ECG and sleep analysis became more conservative where it matters. The app now uses stronger rhythm safeguards and updated signal handling to reduce noisy post-exercise ECG interpretations, while pairing handles device selection more reliably. Sleep summaries also include an extra wake-time safeguard, helping nights with borderline wake patterns land in a cleaner final summary.

March improved the whole mobile tracking flow: Android now supports a much broader Health Connect sync, Apple Health workout updates on iOS land more smoothly, Android ongoing workouts can stay visible in a live notification, push and shared-link routing is more reliable after login, and sleep tracking handles short interruptions more gracefully. We also fixed background-sync crashes, strengthened Bluetooth handling, reduced battery impact from background location tracking, and cleaned up workout sharing and locale-aware formatting.

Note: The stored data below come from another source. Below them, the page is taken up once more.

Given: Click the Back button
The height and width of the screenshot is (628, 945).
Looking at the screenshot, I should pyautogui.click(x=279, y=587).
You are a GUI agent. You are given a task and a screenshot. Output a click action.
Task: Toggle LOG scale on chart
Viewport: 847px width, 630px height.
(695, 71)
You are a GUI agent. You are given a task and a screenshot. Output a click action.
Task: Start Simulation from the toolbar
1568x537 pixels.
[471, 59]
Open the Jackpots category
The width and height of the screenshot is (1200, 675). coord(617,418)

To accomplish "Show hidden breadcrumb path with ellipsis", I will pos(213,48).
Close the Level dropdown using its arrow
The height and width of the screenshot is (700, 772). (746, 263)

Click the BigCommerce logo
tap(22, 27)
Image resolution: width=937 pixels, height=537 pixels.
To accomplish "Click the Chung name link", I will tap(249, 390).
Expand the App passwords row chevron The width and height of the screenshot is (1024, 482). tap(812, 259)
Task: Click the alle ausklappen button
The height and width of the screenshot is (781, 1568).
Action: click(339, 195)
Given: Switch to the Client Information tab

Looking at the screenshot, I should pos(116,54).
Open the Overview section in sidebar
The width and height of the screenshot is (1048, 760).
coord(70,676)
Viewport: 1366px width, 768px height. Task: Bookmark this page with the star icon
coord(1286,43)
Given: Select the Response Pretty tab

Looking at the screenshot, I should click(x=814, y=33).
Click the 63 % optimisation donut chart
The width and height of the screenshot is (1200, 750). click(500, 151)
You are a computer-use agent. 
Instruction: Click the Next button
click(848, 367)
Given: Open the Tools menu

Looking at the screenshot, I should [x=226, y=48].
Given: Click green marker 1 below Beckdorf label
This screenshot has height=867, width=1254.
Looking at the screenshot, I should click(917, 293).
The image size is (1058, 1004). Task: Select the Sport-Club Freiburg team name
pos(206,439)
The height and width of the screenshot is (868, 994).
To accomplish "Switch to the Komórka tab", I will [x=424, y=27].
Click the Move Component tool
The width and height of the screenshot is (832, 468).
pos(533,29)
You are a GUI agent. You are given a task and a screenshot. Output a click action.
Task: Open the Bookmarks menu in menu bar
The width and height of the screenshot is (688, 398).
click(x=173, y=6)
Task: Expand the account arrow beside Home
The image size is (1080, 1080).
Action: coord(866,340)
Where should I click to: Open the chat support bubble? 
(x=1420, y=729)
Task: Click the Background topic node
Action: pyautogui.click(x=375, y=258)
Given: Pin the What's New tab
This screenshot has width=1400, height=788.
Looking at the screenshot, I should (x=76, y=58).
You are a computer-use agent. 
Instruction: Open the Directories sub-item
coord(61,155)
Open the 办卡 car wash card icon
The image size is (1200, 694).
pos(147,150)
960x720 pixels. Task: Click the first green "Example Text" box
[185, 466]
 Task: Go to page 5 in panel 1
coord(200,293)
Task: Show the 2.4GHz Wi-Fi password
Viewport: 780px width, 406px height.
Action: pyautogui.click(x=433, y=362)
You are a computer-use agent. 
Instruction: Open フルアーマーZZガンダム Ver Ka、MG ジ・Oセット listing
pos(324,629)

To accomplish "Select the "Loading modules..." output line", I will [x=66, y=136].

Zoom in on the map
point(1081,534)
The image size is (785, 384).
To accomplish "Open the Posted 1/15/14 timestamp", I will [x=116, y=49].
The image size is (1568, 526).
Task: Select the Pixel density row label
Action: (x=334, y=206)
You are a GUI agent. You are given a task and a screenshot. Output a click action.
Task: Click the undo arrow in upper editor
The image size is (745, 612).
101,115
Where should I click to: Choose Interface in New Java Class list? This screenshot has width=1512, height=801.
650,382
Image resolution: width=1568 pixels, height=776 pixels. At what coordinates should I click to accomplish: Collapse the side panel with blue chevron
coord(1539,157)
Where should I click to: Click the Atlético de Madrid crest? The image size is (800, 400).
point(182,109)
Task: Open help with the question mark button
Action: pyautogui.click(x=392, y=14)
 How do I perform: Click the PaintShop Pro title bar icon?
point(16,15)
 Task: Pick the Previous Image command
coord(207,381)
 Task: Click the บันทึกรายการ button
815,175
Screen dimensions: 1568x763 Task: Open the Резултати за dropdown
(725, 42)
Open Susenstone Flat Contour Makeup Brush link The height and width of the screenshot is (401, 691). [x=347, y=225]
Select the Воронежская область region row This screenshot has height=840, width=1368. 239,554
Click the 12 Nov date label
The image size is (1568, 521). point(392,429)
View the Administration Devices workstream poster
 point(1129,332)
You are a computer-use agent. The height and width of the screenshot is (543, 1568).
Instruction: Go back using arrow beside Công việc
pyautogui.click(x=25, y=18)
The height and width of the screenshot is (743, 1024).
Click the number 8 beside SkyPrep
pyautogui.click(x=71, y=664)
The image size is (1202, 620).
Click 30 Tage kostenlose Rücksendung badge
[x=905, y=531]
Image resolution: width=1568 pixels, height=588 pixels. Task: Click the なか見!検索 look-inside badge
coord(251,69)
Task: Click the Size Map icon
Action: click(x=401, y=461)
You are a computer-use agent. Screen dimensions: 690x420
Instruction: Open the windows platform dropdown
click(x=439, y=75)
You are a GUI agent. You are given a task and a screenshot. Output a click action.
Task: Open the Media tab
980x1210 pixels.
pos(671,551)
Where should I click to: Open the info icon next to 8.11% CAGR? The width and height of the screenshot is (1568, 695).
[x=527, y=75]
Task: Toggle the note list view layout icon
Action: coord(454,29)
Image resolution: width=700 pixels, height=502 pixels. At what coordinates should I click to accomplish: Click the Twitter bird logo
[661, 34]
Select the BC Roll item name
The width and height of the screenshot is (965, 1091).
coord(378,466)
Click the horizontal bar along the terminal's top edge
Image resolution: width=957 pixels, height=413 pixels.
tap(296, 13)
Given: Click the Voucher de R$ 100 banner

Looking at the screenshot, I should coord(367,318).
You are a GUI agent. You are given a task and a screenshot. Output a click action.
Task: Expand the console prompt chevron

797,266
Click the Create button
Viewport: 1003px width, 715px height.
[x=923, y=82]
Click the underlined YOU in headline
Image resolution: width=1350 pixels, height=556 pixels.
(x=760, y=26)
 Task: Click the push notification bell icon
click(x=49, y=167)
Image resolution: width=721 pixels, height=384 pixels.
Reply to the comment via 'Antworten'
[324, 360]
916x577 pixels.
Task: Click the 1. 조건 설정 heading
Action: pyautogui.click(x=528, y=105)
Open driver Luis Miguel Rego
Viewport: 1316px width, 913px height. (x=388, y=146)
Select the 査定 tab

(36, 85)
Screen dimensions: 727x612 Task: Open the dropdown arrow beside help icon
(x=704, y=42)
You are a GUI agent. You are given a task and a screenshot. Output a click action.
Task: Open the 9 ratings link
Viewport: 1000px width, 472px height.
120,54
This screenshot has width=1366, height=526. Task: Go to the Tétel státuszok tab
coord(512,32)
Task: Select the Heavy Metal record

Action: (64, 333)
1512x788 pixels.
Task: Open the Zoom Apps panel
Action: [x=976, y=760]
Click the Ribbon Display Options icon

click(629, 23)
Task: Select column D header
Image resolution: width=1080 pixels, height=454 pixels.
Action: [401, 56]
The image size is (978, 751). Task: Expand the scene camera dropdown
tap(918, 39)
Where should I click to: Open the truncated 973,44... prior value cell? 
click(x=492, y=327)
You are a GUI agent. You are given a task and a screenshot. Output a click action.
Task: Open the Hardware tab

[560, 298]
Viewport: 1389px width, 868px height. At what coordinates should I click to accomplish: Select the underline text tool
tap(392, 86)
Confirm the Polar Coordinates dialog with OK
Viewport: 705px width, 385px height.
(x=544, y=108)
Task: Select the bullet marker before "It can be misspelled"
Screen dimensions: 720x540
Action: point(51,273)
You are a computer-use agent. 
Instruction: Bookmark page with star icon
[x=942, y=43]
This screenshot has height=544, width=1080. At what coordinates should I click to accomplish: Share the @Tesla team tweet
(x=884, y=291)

Dashboard analysis and reporting became more consistent thanks to fixes in workout and event filtering, timeline range handling, and ANS balance calculations. We also added cycling distance and floors climbed, with clearer insight summaries on top.
We improved consistency of heart-rate data in Aidlab by refining packet timing and smoothing behavior.
Released Aidlab SDK 2.3.0 with cross-platform SDK unification and updated Flutter SDK support for integrators.
Date/time handling was corrected in Aidlab, reducing timeline inconsistencies in recorded sessions.
We added a Day Sleep chart so naps are finally visible and easy to compare with nighttime sleep. HealthKit sync now also supports more metrics (HR, RHR, SpO2, VO2max, respiration rate, blood glucose) for deeper iOS integration.
Program search and end-of-program notifications were improved for a smoother clinical workflow.
Aidlab SDK 2.1.5 includes improvements to device connectivity on Windows.
Fixed timezone/DST issues in charts and improved workout tracking stability (route map + elevation), plus several upgrade and crash fixes.